The consensus seems to be that Gerald Ford, who died December 26, at 93, was a healer. And his pardon of Richard Nixon, although controversial at the time, is now cited as perhaps his most significant achievement. History, it has been said, has been kinder to him than the voters who turned him out of office. Not so fast.
Ford was indeed a nice guy, although he did–before he was named to replace the disgraced Spiro Agnew as Vice President–call for the impeachment of liberal Justice William O. Douglas, ostensibly because Douglas had contributed an article to The Evergreen Review, an avant-garde publication too racy for the Congressman’s taste. But missing from the otherwise near-universal encomiums for his helping to put what he called “our long national nightmare” behind us is any serious questioning of his own version of the story behind that pardon, which in the long run may have more to do with his historical reputation than the fact of the pardon itself.
We should know, if for no other reason than that in 1979 Ford’s publisher, Harper & Row, sued The Nation over a story we published concerning that pardon. Technically, the suit had to do with the fair-use doctrine: Had The Nation, which had been leaked an advance copy of the manuscript of Ford’s memoir, quoted more of Ford’s words than the fair-use doctrine permits? The Supreme Court, overturning an appeals court decision, said we had. In fact, we had only quoted a few hundred words from Ford’s 110,000-word book. But the Court, voting 6 to 3 against us‚ didn’t buy our position that public figures, who have every right to profit from their memoirs, have no right to copyright the news. So be it.
According to Ford, on August 1, 1974, a week before Nixon resigned, White House Chief of Staff Al Haig took Ford for a walk in the Rose Garden and told him that the “smoking gun” tapes establishing Nixon’s complicity in the Watergate cover-up had been found and that they had to get the President out of there.

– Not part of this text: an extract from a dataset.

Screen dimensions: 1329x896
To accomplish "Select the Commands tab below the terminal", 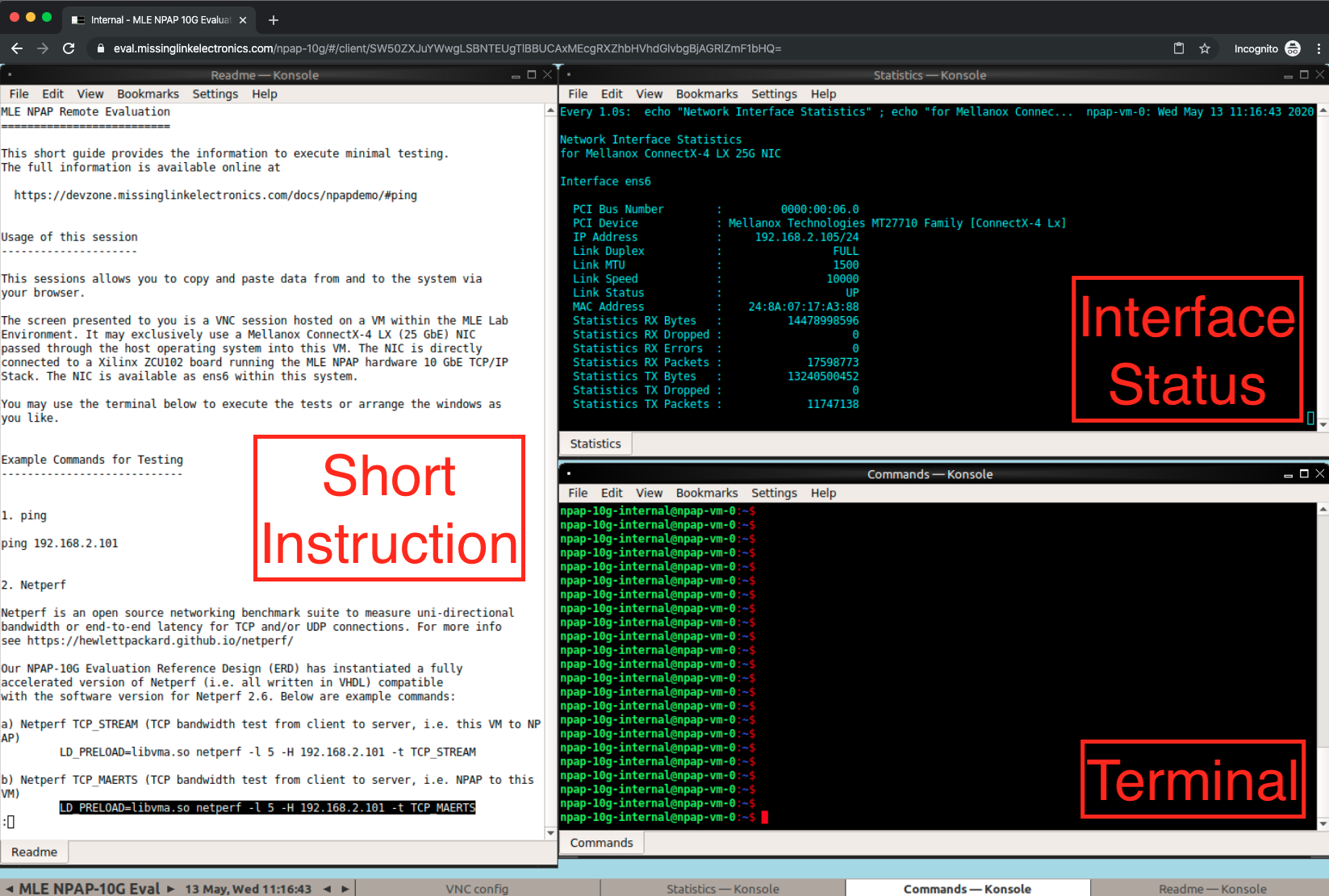I will tap(601, 843).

If Ford promised to pardon Nixon, Haig thought, he would agree to resign. Ford said he then asked Haig if it was possible to pardon a person before he had been indicted. Haig said yes, adding that White House counsel had checked out this detail.
The way Ford wrote it, the conversation was all very innocent. He didn’t even tell his wife, Betty, about it. But the next morning when he mentioned the conversation to an aide and the aide asked, And then what did you say? and Ford said, Nothing, the aide said that in that context, mention of a pardon could be “a time bomb.” And when Ford told a second aide, the aide said, “Silence implies assent.” Ford says he then called Haig and read him a statement (which he reproduced in the book and which we reproduced in our article), the point of which was that nothing that was or wasn’t said in the previous day’s conversation would have any bearing on whatever Ford would or wouldn’t decide.
Writing for the Court, Justice Sandra Day O’Connor assumed that because The Nation “attempted no independent…research” the news we hoped to make with our story was the same news that Ford hoped to make with his book, and that being the case we should have bid for publication rights, along with Time magazine (which won them and then canceled its plans after the news came out). Of course, from The Nation‘s perspective, the point we hoped to make was the opposite of Ford’s. By removing his gloss of innocence but presenting the facts as he had presented them, we raised the possibility that his call to Haig was strictly for cover.
Forget about fair use (subsequent legislation and litigation brought the law of fair use back to where it had been before the Nation case): If The Nation was right in its interpretation of what Ford and Haig had cooked up, healing or no healing, the behind-the-scenes deal that took place was nothing less than obstruction of justice.
Ford, who also presided over the withdrawal of our troops from Vietnam, may now be justly celebrated as a healer. Let future historians decide whether he was also a justice obstructor.